Claudia came out in the new dress; it looked like something a fifth grader would wear to a father/daughter dance.
“Muuuuuuch better,” Mrs. Starling said, fluffing up Claudia’s unflappable hair.
Claudia bristled and stood straight as a model.
Thurston-Ann focused on wedging her feet into very high heels. Even she couldn’t find something positive to say.
I was on the alterations block when Mrs. Silvermintz came by to start hanging up the not-today gowns. “Very lovely, Ruth.”
I thought of seeing her yesterday. I thought of all of us yesterday. I braided, unbraided, then rebraided a hank of hair.
“Please, miss, no wiggles,” the seamstress said, setting my hips straight.
By now the rest of the girls had gone up to the Tea Room with their mothers. Fontaine offered to stay with me and wait for Sara, but I told her to head on up; she’d been talking about the chicken almondine with frozen grapes for a solid week.
The seamstress packed up, and I stared at my pinned-up self in the mirror. I imagined wearing this perfectly altered dress—among my new friends, and the new boy who was a dreamboat—and then I imagined something else.
Maybe it was the light. The hopeful light of the dressing room was my New York light, the light of trying on someone else’s clothes, someone else’s possibilities. I sailed my hand through those waiting-to-be-returned gowns, and who should join me in my fashion reverie but Dad. I knew he wasn’t there, of course. But something of Arthur Robb was before me. It was his bigness even though he was a small guy. His big smile, big laugh, big intellect.
And then Sara—not Dad but not not-Dad—was in front of me, a shopping bag of books at her feet. “What are you doing?” she said.
“Try on a dress with me.”
“Not my scene.” Sara thumbed through the rack where Mrs. Silvermintz had hung the castoffs.
“It used to be—when we played dress-up with Bubbe’s clothes.” I knew I had her t
hen with those memories of us in Dad’s mother’s Shabbos-best dresses, always with some silly adornment—ruffles or pin tucks or feathers or all three.
From the rack, I plucked an orange dress with a feathered hem, a T-Ann reject.
“Maybe just this one,” Sara said. There was a hint of a smile.

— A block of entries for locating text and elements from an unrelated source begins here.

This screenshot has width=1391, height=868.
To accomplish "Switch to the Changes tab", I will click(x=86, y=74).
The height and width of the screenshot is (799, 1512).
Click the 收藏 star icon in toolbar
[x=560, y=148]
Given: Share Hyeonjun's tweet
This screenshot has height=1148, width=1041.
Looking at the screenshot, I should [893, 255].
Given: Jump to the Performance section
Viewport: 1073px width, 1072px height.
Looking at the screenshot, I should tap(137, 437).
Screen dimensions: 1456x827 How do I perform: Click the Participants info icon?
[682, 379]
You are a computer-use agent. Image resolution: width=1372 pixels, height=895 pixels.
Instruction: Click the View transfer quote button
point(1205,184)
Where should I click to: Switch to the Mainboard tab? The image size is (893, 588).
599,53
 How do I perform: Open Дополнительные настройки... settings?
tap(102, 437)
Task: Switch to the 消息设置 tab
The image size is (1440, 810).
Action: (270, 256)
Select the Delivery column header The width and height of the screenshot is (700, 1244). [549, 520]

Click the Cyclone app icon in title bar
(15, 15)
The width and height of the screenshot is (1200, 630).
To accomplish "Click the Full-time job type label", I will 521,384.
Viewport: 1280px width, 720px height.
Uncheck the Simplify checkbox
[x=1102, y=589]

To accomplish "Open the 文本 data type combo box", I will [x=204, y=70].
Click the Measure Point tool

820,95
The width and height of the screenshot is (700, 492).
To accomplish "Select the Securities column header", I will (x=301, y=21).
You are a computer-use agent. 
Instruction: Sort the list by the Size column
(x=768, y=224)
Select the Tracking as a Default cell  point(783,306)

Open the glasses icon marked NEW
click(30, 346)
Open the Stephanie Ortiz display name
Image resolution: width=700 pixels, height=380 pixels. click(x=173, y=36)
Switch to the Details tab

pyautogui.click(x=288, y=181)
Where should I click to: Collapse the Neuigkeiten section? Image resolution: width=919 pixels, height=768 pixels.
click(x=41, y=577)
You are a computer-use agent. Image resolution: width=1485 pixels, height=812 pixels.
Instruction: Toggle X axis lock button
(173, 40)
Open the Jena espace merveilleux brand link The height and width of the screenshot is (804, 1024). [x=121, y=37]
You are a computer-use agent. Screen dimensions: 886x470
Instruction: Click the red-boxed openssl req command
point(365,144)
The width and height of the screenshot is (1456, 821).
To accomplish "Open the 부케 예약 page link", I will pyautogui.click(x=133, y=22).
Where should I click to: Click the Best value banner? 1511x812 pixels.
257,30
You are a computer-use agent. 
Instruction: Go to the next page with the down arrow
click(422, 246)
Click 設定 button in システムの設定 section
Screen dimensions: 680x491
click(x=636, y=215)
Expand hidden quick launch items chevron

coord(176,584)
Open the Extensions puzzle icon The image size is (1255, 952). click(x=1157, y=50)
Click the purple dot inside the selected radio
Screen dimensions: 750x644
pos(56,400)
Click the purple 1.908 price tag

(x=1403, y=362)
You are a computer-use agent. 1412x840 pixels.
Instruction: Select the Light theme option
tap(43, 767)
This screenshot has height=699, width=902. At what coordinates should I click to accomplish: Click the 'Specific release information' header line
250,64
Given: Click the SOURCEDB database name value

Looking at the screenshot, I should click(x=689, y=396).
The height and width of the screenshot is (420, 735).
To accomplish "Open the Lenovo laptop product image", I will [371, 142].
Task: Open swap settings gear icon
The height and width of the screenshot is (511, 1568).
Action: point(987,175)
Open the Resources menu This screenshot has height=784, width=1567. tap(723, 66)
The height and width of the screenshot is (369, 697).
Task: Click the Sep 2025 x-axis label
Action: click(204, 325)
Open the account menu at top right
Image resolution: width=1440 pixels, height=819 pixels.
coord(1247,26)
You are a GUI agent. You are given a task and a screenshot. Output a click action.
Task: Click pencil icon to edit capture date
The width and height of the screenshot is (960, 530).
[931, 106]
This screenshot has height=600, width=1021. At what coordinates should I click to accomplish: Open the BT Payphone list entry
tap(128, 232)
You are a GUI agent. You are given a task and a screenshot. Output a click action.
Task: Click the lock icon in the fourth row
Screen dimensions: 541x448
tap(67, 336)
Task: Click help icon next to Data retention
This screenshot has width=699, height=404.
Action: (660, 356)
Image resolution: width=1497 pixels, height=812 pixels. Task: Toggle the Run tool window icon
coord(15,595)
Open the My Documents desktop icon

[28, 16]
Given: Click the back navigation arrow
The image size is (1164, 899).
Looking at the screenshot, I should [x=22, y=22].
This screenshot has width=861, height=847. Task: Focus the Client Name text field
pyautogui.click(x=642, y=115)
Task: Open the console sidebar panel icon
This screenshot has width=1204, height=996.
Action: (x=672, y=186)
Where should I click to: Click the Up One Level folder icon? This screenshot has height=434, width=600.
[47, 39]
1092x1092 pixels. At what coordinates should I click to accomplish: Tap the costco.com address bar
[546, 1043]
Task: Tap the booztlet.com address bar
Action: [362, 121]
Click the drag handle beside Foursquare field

We went into the dressing room and Sara stripped down. I caught sight of the two of us in the mirror. I had on full armor—a cross-your-heart brassiere, girdle, and garter belt. And Sara had on gunders that looked like a bikini, and no brassiere whatsoever.
“Can you zip me?” she asked.
I eased the zipper over Sara’s ribs. The feathers undulated across her knees. She ruffled them. I bumped her hip with mine just to see the feathers quiver. “Divine,” I said, drawing out the word like T-Ann might.
“Dee-viine.” Sara exaggerated the drawl even more. “May I have this dance, Miss Ruth?”
I gave her my hand, and instead of the fox-trot or what have you, she whipped me around. Thank God the dressing room was huge. Sara leaned back and I leaned back, and we spun, spun, spun, our fingers barely holding on to each other, like we were pulling all the air in the room into our sister orbit. We were floating. We were flying. We were so much like our childhood selves that I had to stop before I might have done something else, like cry.
Sara bent over to catch her breath. “Those girls—are they really your friends?”
“They are,” I said.
“Do they know you were at temple yesterday?”
A trickle of sweat slid down my nose. “Unlikely.”
“You don’t have to wear your Star of David every day or anything, but it’s who you are.”
“I lost it, the necklace.” I checked Sara’s face, trying to tell if she was mad at me—for being a chicken or a liar or both. “Okay, I have it—I just don’t want to wear it.” I was flooded with a sudden need for the truth, especially with the person I’d shared a room with nearly all my life.